#### Assignment
The response must restate the data exactly, with nothing left out.

+---+

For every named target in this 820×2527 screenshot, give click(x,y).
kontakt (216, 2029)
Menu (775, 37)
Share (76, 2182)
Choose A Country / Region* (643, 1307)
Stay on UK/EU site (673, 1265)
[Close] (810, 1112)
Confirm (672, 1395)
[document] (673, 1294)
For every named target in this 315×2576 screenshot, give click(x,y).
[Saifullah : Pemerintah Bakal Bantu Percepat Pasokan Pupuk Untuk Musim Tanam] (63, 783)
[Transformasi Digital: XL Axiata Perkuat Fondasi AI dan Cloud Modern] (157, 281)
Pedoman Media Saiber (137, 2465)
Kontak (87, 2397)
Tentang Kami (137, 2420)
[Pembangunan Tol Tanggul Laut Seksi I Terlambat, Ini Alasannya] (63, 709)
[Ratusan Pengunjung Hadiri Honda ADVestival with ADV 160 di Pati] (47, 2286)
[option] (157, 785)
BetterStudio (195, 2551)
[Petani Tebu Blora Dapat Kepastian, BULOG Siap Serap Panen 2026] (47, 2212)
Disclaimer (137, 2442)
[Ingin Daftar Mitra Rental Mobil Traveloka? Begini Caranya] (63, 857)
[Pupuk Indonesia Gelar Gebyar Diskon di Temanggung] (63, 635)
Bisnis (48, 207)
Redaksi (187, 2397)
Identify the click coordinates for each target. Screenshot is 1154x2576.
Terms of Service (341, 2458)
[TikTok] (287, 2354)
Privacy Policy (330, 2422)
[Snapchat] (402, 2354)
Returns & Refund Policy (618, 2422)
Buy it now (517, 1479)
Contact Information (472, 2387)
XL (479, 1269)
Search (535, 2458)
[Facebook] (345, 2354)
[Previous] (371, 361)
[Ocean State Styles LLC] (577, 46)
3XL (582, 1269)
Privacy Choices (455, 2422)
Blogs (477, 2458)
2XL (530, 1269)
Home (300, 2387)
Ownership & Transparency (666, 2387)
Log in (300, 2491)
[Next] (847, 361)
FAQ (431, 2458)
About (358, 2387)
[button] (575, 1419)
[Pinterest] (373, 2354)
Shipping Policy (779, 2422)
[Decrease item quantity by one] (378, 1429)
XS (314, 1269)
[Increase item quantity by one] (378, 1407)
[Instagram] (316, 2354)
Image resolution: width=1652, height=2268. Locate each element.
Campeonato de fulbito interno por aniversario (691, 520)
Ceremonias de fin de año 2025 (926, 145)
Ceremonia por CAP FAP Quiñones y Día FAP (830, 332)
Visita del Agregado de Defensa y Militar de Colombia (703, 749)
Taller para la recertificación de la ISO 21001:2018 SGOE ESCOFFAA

+---+

#### Answer for this exercise
For every named target in this 820×2527 screenshot, give click(x,y).
kontakt (216, 2029)
Menu (775, 37)
Share (76, 2182)
Choose A Country / Region* (643, 1307)
Stay on UK/EU site (673, 1265)
[Close] (810, 1112)
Confirm (672, 1395)
[document] (673, 1294)
For every named target in this 315×2576 screenshot, give click(x,y).
[Saifullah : Pemerintah Bakal Bantu Percepat Pasokan Pupuk Untuk Musim Tanam] (63, 783)
[Transformasi Digital: XL Axiata Perkuat Fondasi AI dan Cloud Modern] (157, 281)
Pedoman Media Saiber (137, 2465)
Kontak (87, 2397)
Tentang Kami (137, 2420)
[Pembangunan Tol Tanggul Laut Seksi I Terlambat, Ini Alasannya] (63, 709)
[Ratusan Pengunjung Hadiri Honda ADVestival with ADV 160 di Pati] (47, 2286)
[option] (157, 785)
BetterStudio (195, 2551)
[Petani Tebu Blora Dapat Kepastian, BULOG Siap Serap Panen 2026] (47, 2212)
Disclaimer (137, 2442)
[Ingin Daftar Mitra Rental Mobil Traveloka? Begini Caranya] (63, 857)
[Pupuk Indonesia Gelar Gebyar Diskon di Temanggung] (63, 635)
Bisnis (48, 207)
Redaksi (187, 2397)
Identify the click coordinates for each target. Screenshot is 1154x2576.
Terms of Service (341, 2458)
[TikTok] (287, 2354)
Privacy Policy (330, 2422)
[Snapchat] (402, 2354)
Returns & Refund Policy (618, 2422)
Buy it now (517, 1479)
Contact Information (472, 2387)
XL (479, 1269)
Search (535, 2458)
[Facebook] (345, 2354)
[Previous] (371, 361)
[Ocean State Styles LLC] (577, 46)
3XL (582, 1269)
Privacy Choices (455, 2422)
Blogs (477, 2458)
2XL (530, 1269)
Home (300, 2387)
Ownership & Transparency (666, 2387)
Log in (300, 2491)
[Next] (847, 361)
FAQ (431, 2458)
About (358, 2387)
[button] (575, 1419)
[Pinterest] (373, 2354)
Shipping Policy (779, 2422)
[Decrease item quantity by one] (378, 1429)
XS (314, 1269)
[Increase item quantity by one] (378, 1407)
[Instagram] (316, 2354)
Image resolution: width=1652, height=2268. Locate each element.
Campeonato de fulbito interno por aniversario (691, 520)
Ceremonias de fin de año 2025 (926, 145)
Ceremonia por CAP FAP Quiñones y Día FAP (830, 332)
Visita del Agregado de Defensa y Militar de Colombia (703, 749)
Taller para la recertificación de la ISO 21001:2018 SGOE ESCOFFAA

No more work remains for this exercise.